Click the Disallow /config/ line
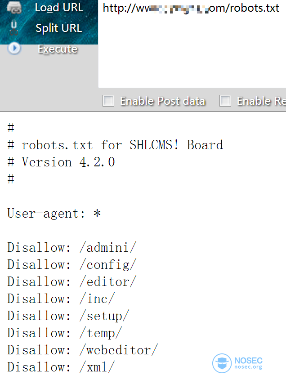 (x=72, y=265)
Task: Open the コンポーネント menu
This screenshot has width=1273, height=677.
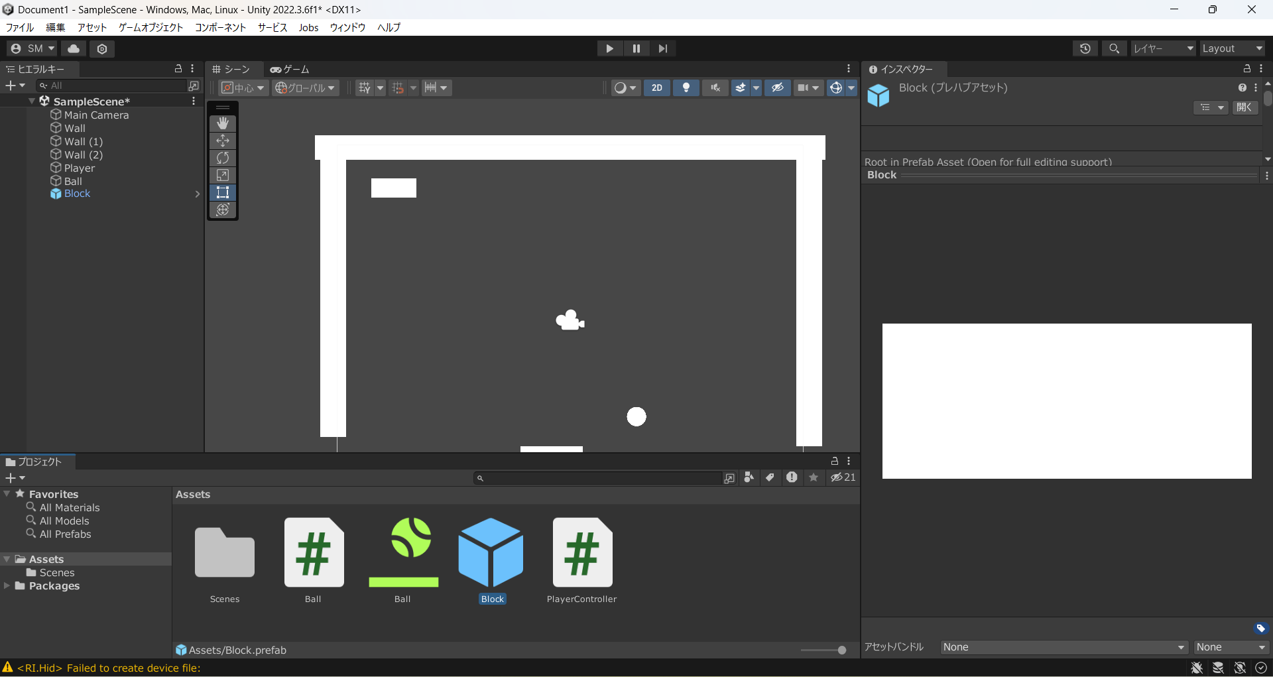Action: pyautogui.click(x=220, y=27)
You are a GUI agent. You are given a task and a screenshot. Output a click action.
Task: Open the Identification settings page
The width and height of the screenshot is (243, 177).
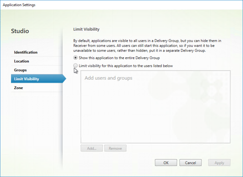26,52
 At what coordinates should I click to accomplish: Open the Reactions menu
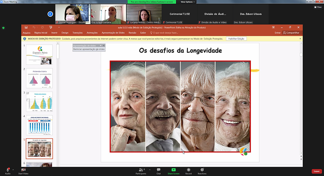(202, 170)
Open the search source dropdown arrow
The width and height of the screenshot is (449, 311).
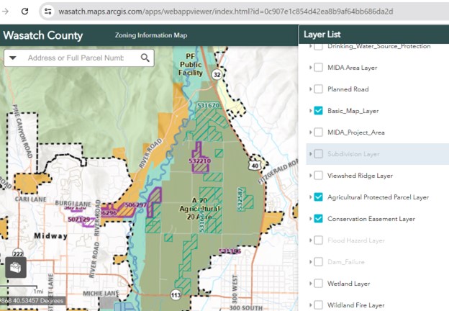click(13, 58)
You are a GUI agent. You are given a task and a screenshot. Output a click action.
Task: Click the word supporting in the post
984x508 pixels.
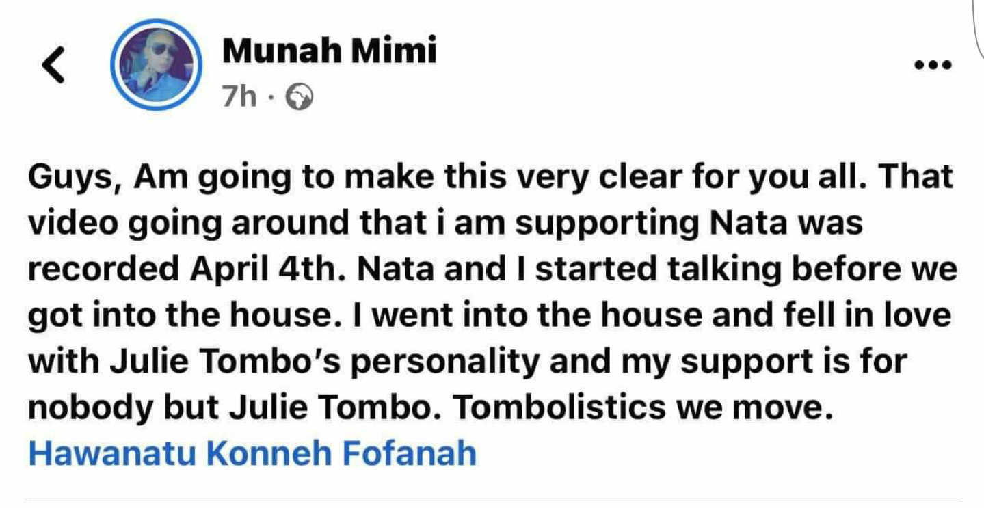coord(602,224)
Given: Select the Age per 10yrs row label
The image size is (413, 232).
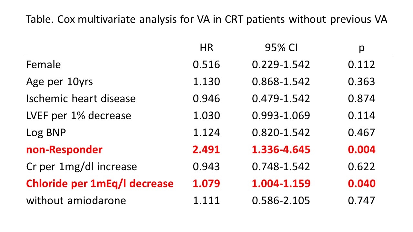Looking at the screenshot, I should [x=59, y=82].
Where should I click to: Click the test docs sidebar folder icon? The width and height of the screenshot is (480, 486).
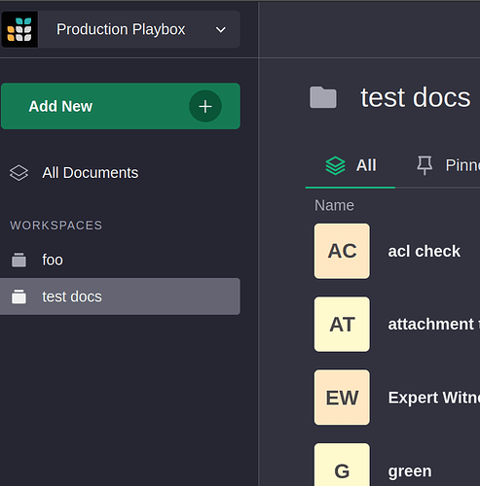18,296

* **Aim of the task**
Your copy should hold exactly the lines from the line containing "Task: Click the word supporting in the post" through the last line of the listing above, both included, and no pictures.

* **Task response**
Task: Click the word supporting in the post
984x508 pixels.
coord(602,224)
Given: Select the Age per 10yrs row label
The image size is (413, 232).
Looking at the screenshot, I should [x=59, y=82].
Where should I click to: Click the test docs sidebar folder icon? The width and height of the screenshot is (480, 486).
18,296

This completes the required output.